September 11, 2007

Give a Yell for Aerogel!

Hatched by Dafydd

Aerogel is one of the weirdest man-made substances on the planet. First, it's the lightest stuff in the world -- literally: An evacuated form of aerogel is a solid, but is actually less dense than air (meaning it would "float" on air).

But it's also an amazing insulator against both cold and heat; it's an excellent dessicant, or drying agent; it can mimic a biological cell, absorb oil, lead, and mercury pollutants... and aerogel armor can even protect against impact from bullet or bomb... or maybe even a car crash.

Scientists produce aerogel by taking a silica gel that is mostly water and slowly replacing all the water with air; the process is called "supercritical drying." The result has been dubbed "frozen smoke" (not to be confused with liquid smoke, which lazy cooks squirt on food to simulate barbecue flavor). Aerogel is mostly harmless, though you should wear gloves to handle it, as it can dry and crack your skin by absorbing all the water from it.

But for me, the most interesting potential use for aerogel is in military armor, both for individual soldiers and for vehicles. For some odd chemical reason, it's extraordinarily resistant to impact. From the Fox News piece above:

Aerogel is also being tested for future bombproof housing and armor for military vehicles.
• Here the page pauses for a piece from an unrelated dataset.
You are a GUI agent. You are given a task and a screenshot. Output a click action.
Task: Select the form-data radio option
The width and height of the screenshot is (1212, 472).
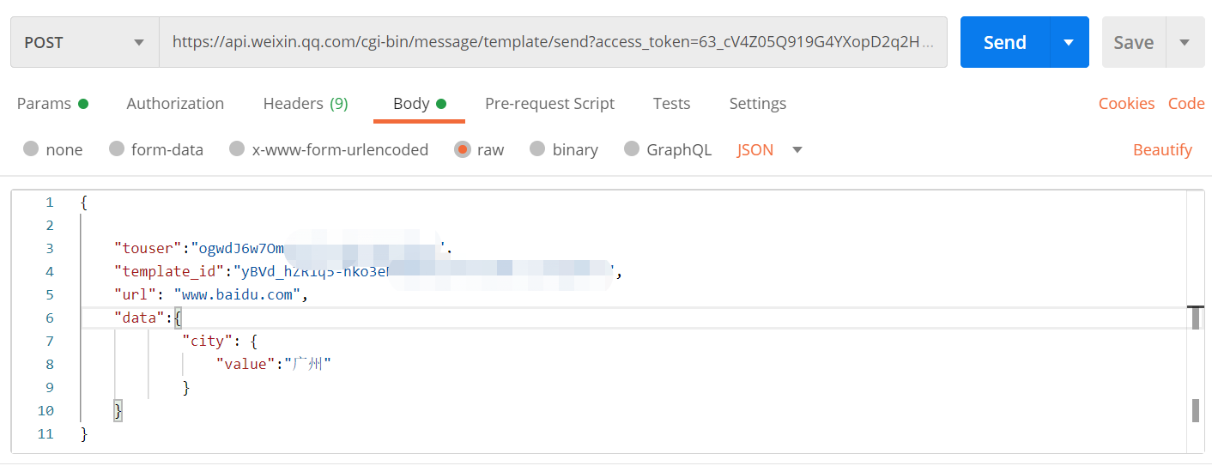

In the laboratory, a metal plate coated in 6 mm (a quarter of an inch) of aerogel was left almost unscathed by a direct dynamite blast.

The quarter-inch of aerogel would mass only a fraction of what a similar volume of current armor masses, allowing equivalent (or even superior) protection with a fraction the weight. Already, soldiers and Marines complain about the sheer weight of the body armor they must wear; it's not uncommon for our fighting men not to wear the "best" armor because it renders them virtually immobile. Anything that decreases the weight will increase the number of soldiers who consent to wear it.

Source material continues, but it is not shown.